Wenn wir Albert Einstein folgen, so können Probleme nicht mit denselben Denkweisen überwunden werden, die sie erzeugt haben. Mit dem Commons-Ansatz gehen wir daher einen anderen Weg. Commons sind – so meinen wir – eine Art der Weltgestaltung (d.h. mehr als eine Wirtschaftsweise), die sich auf ein anderes Paradigma stützt, also auf ein anderes Sortiment an Grundüberzeugungen. Es geht hier weniger darum, wie die existierenden Probleme – gekleidet in gewohnte Begriffe und Institutionalisierungsformen – durch Commons gelöst werden können, sondern darum, die hinter diesen Begriffen verborgene Denkweise, sowie eingeübte Wahrnehmungs- und Weltgestaltungsmuster theoretisch wie praktisch zu revidieren. Ganz banal gesagt. Nicht „Welche Bedeutung hat Arbeit für das Gute Leben?“, sondern zunächst einmal: „Welches Konzept von Arbeit wollen wir in welchem gesellschaftlichen Kontext verwirklicht sehen?“

Von Commons als zeitgemäße Weltsicht und Wirtschaftsweise sind erst Umrisse sichtbar. Doch klar ist: Der Ansatz bricht mit zentralen Imperativen der Warenlogik (Tausch, Wachstum, Nutzenmaximierung u.v.m. als unhinterfragte Kernkategorien der Wirtschaft). Es ersetzt sie durch direkte und durchaus skalierbare kommunikative Formen der Selbstorganisation und Bedürfnisorientierung. Dies wiederum fußt auf anderen Grundannahmen vom Menschen, der als grundsätzlich bedürftiges – und damit von Anderen abhängiges –, soziales Wesen begriffen wird.

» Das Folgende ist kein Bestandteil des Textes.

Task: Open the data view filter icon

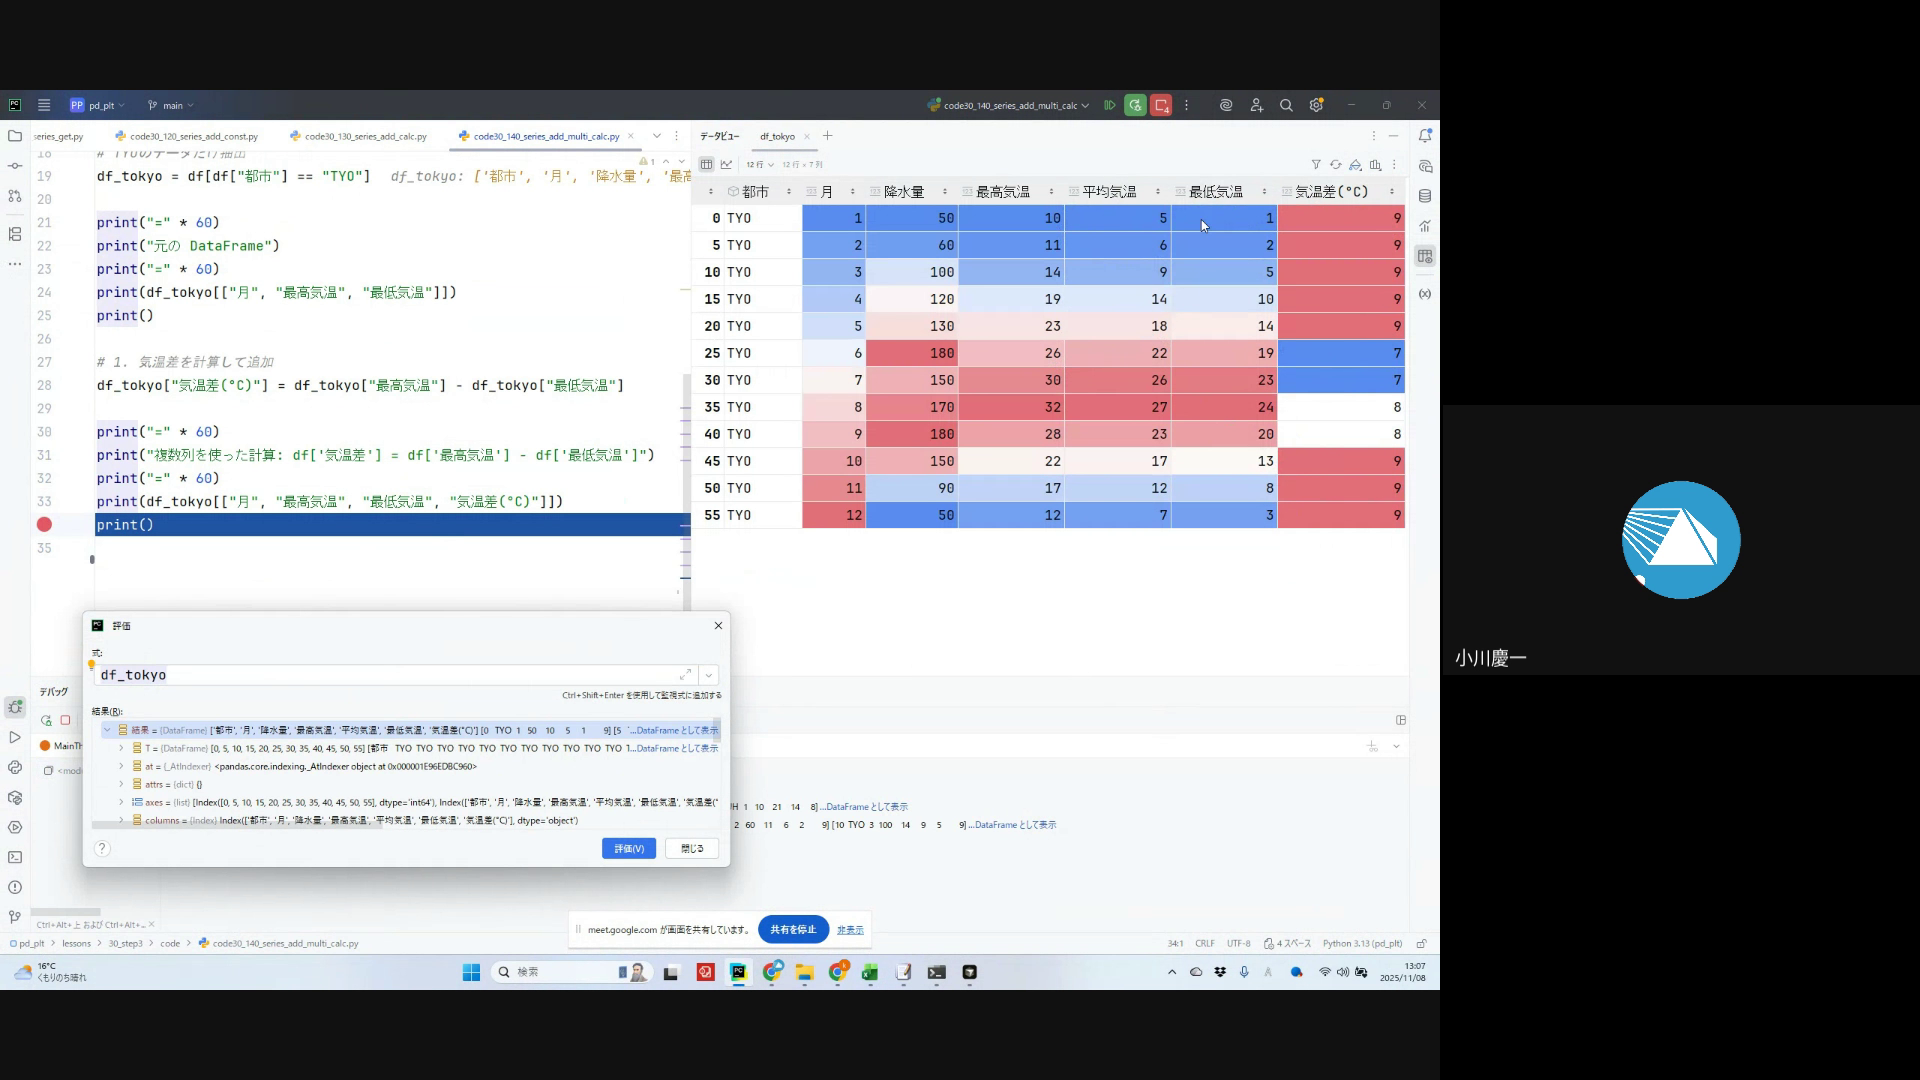Action: (x=1316, y=165)
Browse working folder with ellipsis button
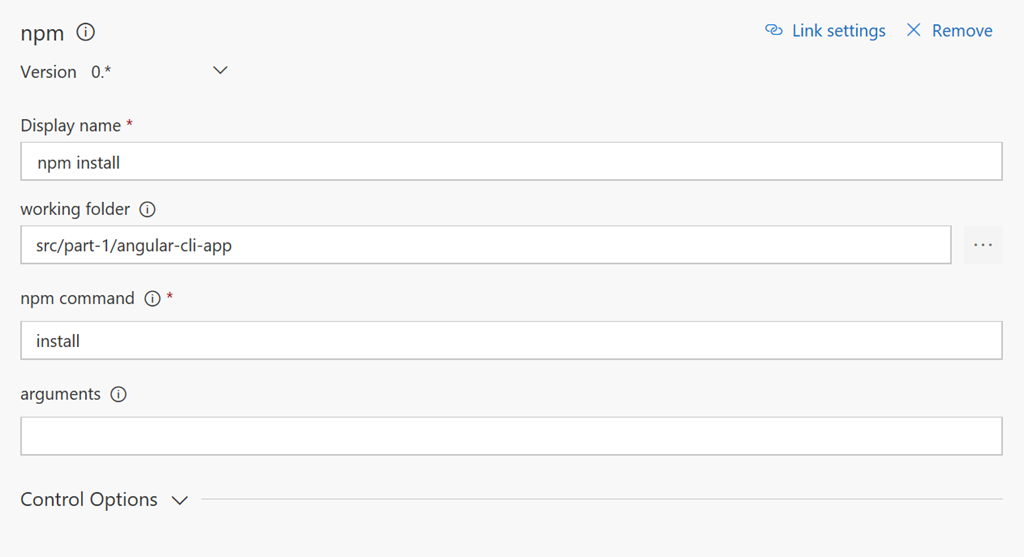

Commons beruhen also auf einem anderen Paradigma, was die Beantwortung der Fragen zu einer besonderen Herausforderung gemacht hat.

Und so sahen die Fragen aus:

Arbeit

  • Welche Bedeutung hat Arbeit für das gute Leben?
  • Wie sehen Sie die Zukunft der Arbeit?
  • Sollten noch mehr informelle Tätigkeiten in den Markt integriert werden? Wenn ja welche? Wenn nein, warum nicht?
  • Wie wird sich die Arbeitsproduktivität in Zukunft entwickeln?
  • Wie viel Stunden pro Kopf müssen wir in Zukunft arbeiten? Und wie lange?
  • Wie hoch kann der Anteil an Dienstleistungen am BIP sein?
  • Wie kann Beschäftigung für alle ohne ein stetiges Wirtschaftswachstum erreicht werden?
  • Welche Maßnahmen sind notwendig, um ihre Vorstellungen einer nachhaltigen Arbeitswelt umzusetzen?

Umwelt/Ressourcen:

  • Wie entwickelt sich in Ihrem Ansatz Ihrer Ansicht nach der Ressourcenverbrauch (kurz, mittel, langfristig; abiot./biot. Material (primär/sekundär; ), Wasser, Land?
  • Wie entwickelt sich der Carbonverbrauch, wie die Umwelt, Biodiversität, etc.?
  • Wie sind die Stocks, built environment betroffen?
  • Verteilung der obigen Kategorien weltweit (im eigenen Land, EU, global – Industrie–, Schwellen-, Entwicklungsländer)
  • Wie kann sich das Konsumverhalten verändern (z.B. Nutzen statt besitzen, etc.)?
  • Wie lässt sich der Rebound-Effekt vermeiden?
  • Welche konkreten Ideen haben Sie, um ein anderes Wirtschaften mit weniger Ressourcen- und Umweltverbrauch umzusetzen?
  • Welche Lösungsansätze gibt es, wenn es kein oder geringes Wachstum gibt?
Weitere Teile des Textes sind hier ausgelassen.